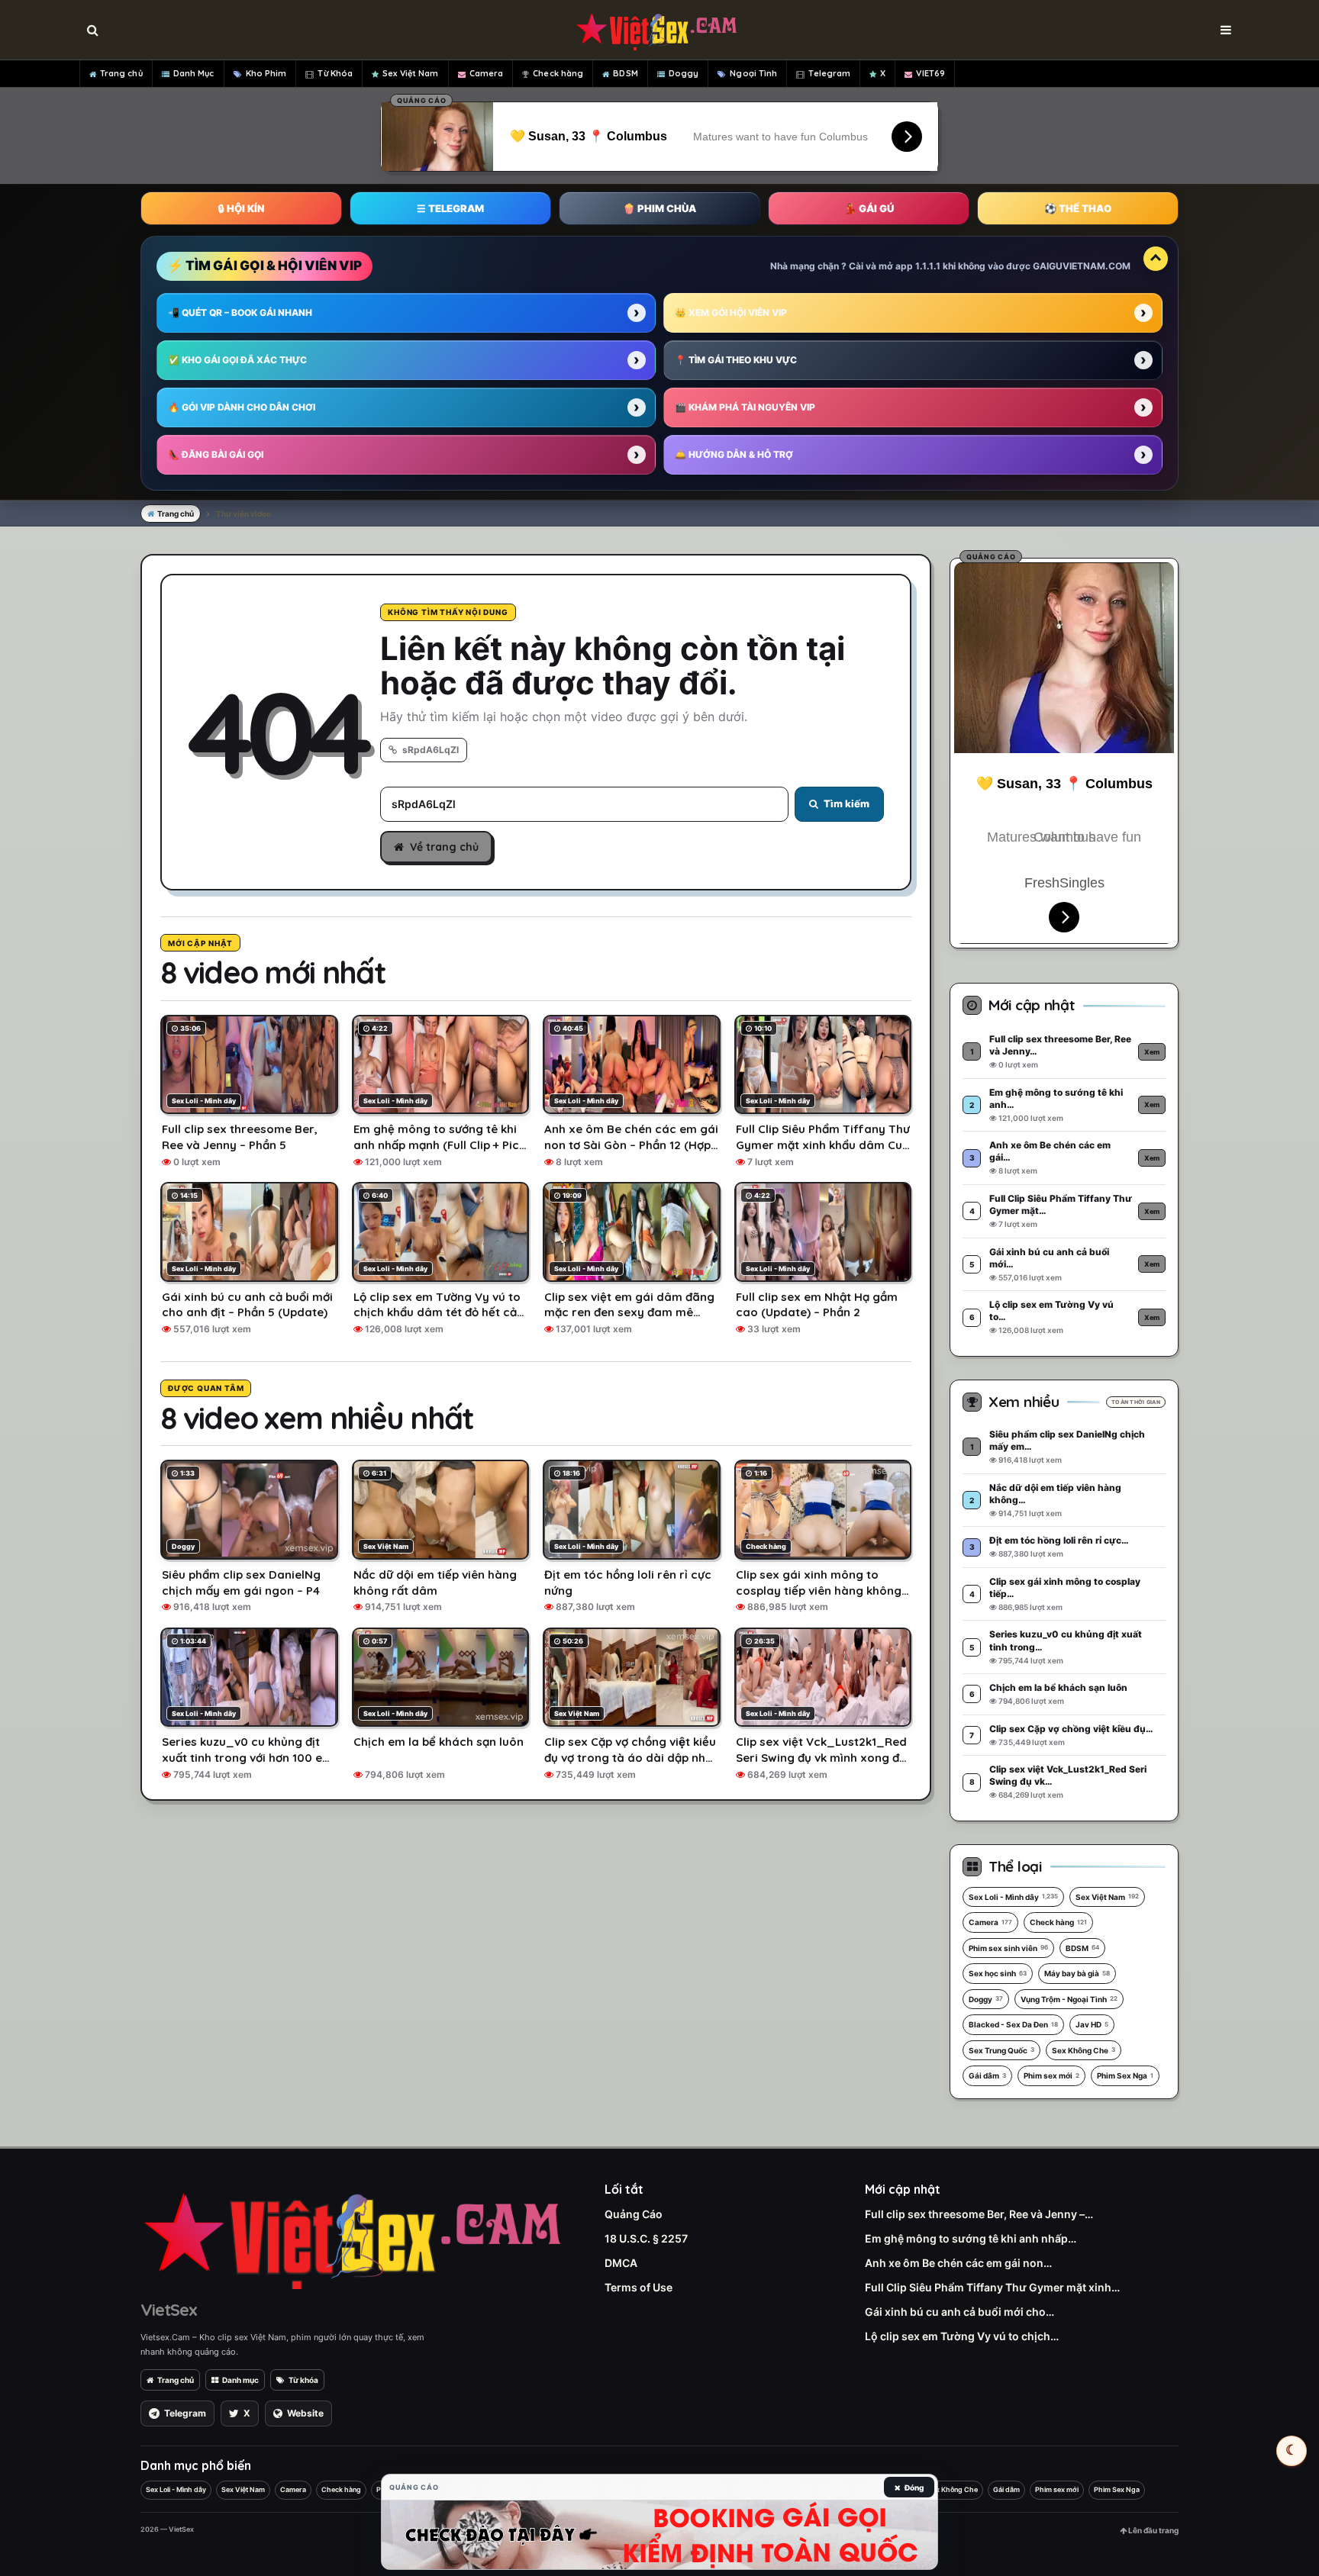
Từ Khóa (335, 73)
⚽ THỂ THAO (1077, 208)
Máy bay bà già (1077, 1973)
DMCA (621, 2262)
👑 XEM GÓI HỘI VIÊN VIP (731, 312)
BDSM (625, 73)
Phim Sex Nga (1125, 2075)
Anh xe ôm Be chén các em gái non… (958, 2262)
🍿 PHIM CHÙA (659, 208)
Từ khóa (303, 2379)
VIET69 (930, 73)
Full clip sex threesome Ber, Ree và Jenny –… (979, 2213)
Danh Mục (193, 73)
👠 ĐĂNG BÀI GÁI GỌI (215, 454)
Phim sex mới (1051, 2075)
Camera (486, 73)
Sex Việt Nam (410, 73)
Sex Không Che (1083, 2050)
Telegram (829, 73)
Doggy (684, 73)
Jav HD (1092, 2024)
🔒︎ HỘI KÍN (241, 208)
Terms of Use (638, 2287)
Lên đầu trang (1153, 2530)
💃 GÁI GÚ (869, 208)
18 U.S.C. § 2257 (646, 2238)
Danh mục (240, 2379)
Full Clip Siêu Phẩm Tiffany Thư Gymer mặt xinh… (992, 2287)
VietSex (168, 2309)
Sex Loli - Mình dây (1013, 1896)
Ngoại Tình (753, 73)
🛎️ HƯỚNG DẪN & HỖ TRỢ (734, 454)
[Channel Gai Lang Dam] (659, 2534)
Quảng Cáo (634, 2213)
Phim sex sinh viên (1008, 1948)
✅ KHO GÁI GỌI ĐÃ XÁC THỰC (237, 359)
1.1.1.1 (927, 266)
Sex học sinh (998, 1973)
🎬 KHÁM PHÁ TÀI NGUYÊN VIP (745, 407)
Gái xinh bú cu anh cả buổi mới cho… (959, 2311)
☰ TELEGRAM (450, 208)
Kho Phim (266, 73)
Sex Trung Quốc (1001, 2050)
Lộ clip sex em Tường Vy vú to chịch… (962, 2336)
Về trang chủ (444, 847)
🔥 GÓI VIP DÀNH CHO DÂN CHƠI (241, 407)
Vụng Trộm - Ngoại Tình (1069, 1999)
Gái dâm (987, 2075)
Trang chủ (121, 73)
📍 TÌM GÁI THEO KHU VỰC (736, 359)
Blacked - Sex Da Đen (1013, 2024)
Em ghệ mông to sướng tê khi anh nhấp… (970, 2238)
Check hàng (558, 73)
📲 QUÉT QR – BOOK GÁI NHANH (240, 312)
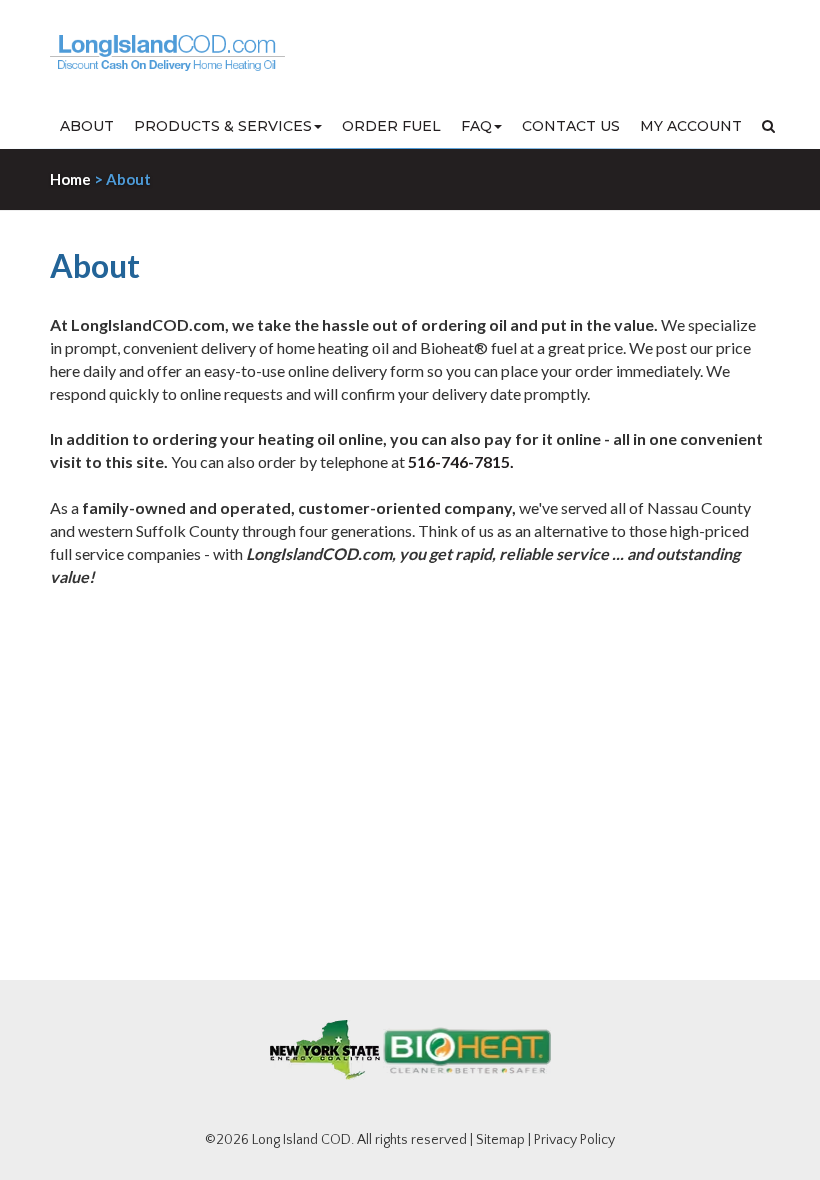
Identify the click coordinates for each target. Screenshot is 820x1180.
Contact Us (571, 126)
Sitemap (500, 1140)
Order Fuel (391, 126)
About (87, 126)
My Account (691, 126)
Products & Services (223, 126)
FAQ (476, 126)
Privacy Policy (574, 1140)
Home (70, 179)
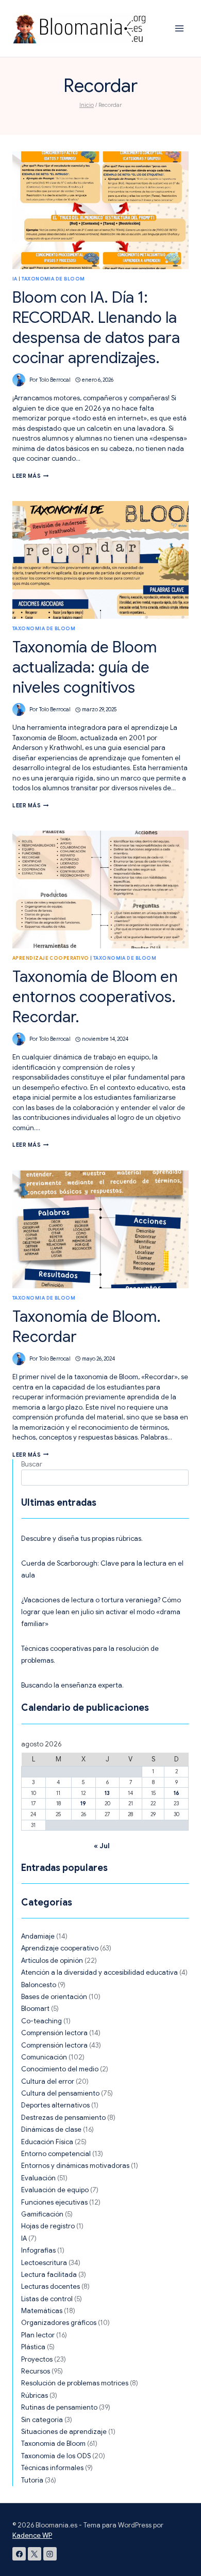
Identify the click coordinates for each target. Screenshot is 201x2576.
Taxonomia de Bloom (53, 279)
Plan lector (38, 2335)
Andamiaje (38, 1936)
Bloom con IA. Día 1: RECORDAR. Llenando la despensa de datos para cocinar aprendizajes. (96, 328)
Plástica (33, 2347)
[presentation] (100, 210)
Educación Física (47, 2141)
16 (176, 1793)
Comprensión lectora (54, 2032)
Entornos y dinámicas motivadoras (75, 2165)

........

What you will do: Reproduce the data in full. Do not carry over any picture.

Exercise answer:
Từ Khóa (335, 73)
⚽ THỂ THAO (1077, 208)
Máy bay bà già (1077, 1973)
DMCA (621, 2262)
👑 XEM GÓI HỘI VIÊN VIP (731, 312)
BDSM (625, 73)
Phim Sex Nga (1125, 2075)
Anh xe ôm Be chén các em gái non… (958, 2262)
🍿 PHIM CHÙA (659, 208)
Từ khóa (303, 2379)
VIET69 (930, 73)
Full clip sex threesome Ber, Ree và Jenny –… (979, 2213)
Danh Mục (193, 73)
👠 ĐĂNG BÀI GÁI GỌI (215, 454)
Phim sex mới (1051, 2075)
Camera (486, 73)
Sex Việt Nam (410, 73)
Sex Không Che (1083, 2050)
Telegram (829, 73)
Doggy (684, 73)
Jav HD (1092, 2024)
🔒︎ HỘI KÍN (241, 208)
Terms of Use (638, 2287)
Lên đầu trang (1153, 2530)
💃 GÁI GÚ (869, 208)
18 U.S.C. § 2257 (646, 2238)
Danh mục (240, 2379)
Full Clip Siêu Phẩm Tiffany Thư Gymer mặt xinh… (992, 2287)
VietSex (168, 2309)
Sex Loli - Mình dây (1013, 1896)
Ngoại Tình (753, 73)
🛎️ HƯỚNG DẪN & HỖ TRỢ (734, 454)
[Channel Gai Lang Dam] (659, 2534)
Quảng Cáo (634, 2213)
Phim sex sinh viên (1008, 1948)
✅ KHO GÁI GỌI ĐÃ XÁC THỰC (237, 359)
1.1.1.1 (927, 266)
Sex học sinh (998, 1973)
🎬 KHÁM PHÁ TÀI NGUYÊN VIP (745, 407)
Gái xinh bú cu anh cả buổi mới cho… (959, 2311)
☰ TELEGRAM (450, 208)
Kho Phim (266, 73)
Sex Trung Quốc (1001, 2050)
Lộ clip sex em Tường Vy vú to chịch… (962, 2336)
Về trang chủ (444, 847)
🔥 GÓI VIP DÀNH CHO DÂN CHƠI (241, 407)
Vụng Trộm - Ngoại Tình (1069, 1999)
Gái dâm (987, 2075)
Trang chủ (121, 73)
📍 TÌM GÁI THEO KHU VỰC (736, 359)
Blacked - Sex Da Đen (1013, 2024)
Em ghệ mông to sướng tê khi anh nhấp… (970, 2238)
Check hàng (558, 73)
📲 QUÉT QR – BOOK GÁI NHANH (240, 312)
Identify the click coordinates for each target. Screenshot is 820x1180.
Contact Us (571, 126)
Sitemap (500, 1140)
Order Fuel (391, 126)
About (87, 126)
My Account (691, 126)
Products & Services (223, 126)
FAQ (476, 126)
Privacy Policy (574, 1140)
Home (70, 179)
Identify the click coordinates for each target. Screenshot is 201x2576.
Taxonomia de Bloom (53, 279)
Plan lector (38, 2335)
Andamiaje (38, 1936)
Bloom con IA. Día 1: RECORDAR. Llenando la despensa de datos para cocinar aprendizajes. (96, 328)
Plástica (33, 2347)
[presentation] (100, 210)
Educación Física (47, 2141)
16 (176, 1793)
Comprensión lectora (54, 2032)
Entornos y dinámicas motivadoras (75, 2165)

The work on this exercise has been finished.